Watching this from the wall, Hector's mother
Tore off her shining veil and screamed,
And his old father groaned pitifully,
And all through the town the people were convulsed
With lamentation, as if Troy itself,
The whole towering city, were in flames.
They were barely able to restrain
The old man, frantic to run through the gates,
Imploring them all, rolling in the dung,
And finally making this desperate appeal:

'Please let me go, alone, to the Greek ships.
I don't care if you're worried. I want to see
If that monster will respect my age, pity me
For the sake of his own father, Peleus,
Who is about my age, old Peleus,
Who bore him and bred him to be a curse
For the Trojans, but he's caused me more pain
Than anyone, so many of my sons,
Beautiful boys, he's killed. I miss them all,
But I miss Hector more than all of them.
My grief for him will lay me in the earth.
Hector! You should have died in my arms, son!
Then we could have satisfied our sorrow,
Mourning and weeping, your mother and I."

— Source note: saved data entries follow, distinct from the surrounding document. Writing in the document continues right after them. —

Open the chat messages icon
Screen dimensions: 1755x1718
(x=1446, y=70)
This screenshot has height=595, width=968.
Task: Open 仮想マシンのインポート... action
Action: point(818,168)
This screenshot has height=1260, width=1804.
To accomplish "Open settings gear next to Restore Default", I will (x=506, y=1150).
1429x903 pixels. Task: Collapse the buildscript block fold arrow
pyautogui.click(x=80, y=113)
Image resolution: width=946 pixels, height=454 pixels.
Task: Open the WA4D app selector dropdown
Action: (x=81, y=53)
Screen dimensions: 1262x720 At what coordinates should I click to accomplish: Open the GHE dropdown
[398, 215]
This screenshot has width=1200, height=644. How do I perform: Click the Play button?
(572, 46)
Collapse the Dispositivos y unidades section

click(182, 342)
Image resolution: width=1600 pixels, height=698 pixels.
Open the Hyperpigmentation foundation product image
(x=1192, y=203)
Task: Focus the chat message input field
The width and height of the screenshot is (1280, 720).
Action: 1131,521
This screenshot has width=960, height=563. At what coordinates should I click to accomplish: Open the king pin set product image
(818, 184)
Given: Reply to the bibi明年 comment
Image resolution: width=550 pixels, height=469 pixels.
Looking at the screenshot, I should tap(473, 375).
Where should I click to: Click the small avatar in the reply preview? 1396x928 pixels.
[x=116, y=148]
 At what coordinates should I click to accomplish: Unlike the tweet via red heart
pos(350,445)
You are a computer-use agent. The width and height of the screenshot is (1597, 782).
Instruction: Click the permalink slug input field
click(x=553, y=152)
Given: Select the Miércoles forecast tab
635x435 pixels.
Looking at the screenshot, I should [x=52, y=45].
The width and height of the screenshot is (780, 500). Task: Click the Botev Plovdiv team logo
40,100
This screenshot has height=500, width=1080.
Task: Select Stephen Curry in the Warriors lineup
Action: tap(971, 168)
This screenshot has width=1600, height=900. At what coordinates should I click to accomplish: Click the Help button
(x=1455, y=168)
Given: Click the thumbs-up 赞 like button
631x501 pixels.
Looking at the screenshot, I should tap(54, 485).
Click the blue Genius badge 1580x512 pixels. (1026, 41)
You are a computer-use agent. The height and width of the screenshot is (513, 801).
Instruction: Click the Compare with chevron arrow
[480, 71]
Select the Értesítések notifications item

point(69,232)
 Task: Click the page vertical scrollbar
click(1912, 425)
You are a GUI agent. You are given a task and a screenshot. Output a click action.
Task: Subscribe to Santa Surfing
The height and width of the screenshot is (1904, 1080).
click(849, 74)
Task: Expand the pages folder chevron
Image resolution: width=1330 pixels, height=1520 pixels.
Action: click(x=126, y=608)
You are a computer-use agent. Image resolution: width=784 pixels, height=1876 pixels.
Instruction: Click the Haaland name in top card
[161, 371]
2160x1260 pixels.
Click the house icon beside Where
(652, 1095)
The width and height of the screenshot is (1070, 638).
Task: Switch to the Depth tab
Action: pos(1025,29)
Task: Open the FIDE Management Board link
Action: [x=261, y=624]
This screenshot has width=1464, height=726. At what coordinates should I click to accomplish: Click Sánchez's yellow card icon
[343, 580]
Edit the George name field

The townsmen moaned as Priam was speaking.
Then Hecuba raised the women's lament:

"Hector, my son, I am desolate!
How can I live with suffering like this,
With you dead? You were the only hope
For Troy's men and women. They honored you
As a god when you were alive, Hector.
Now death and doom have overtaken you."

. . .

Then the old man, Priam, spoke to his people:

'Men of Troy, start bringing wood to the city,
And have no fear of an Argive ambush.
When Achilles sent me from the black ships,
He gave his word he would not trouble us
Until the twelfth day should dawn.'

He spoke and they yoked oxen and mules
To wagons, and gathered outside the city.
For nine days they hauled in loads of timber.
When the tenth dawn showed her mortal light,
They brought out their brave Hector
And all in tears lifted the body high
Onto the bier, and threw on the fire.

Light blossomed like roses in the eastern sky.

The people gathered around Hector's pyre,
And when all of Troy was assembled there
They drowned the last flames with glinting wine.
Hector's brothers and friends collected
His white bones, their cheeks flowered with tears.
They wrapped the bones in soft purple robes
And placed them in a golden casket, and laid it
In the hollow of the grave, and heaped above it
A mantle of stones. They built the tomb
Quickly, with lookouts posted all around
In case the Greeks should attack early.
When the tomb was built, they all returned
To the city and assembled for a glorious feast
In the house of Priam, Zeus' cherished king.

That was the funeral of Hector, breaker of horses."

-- Homer, The Iliad

I'll add this last note. Before anything else, there was always the name.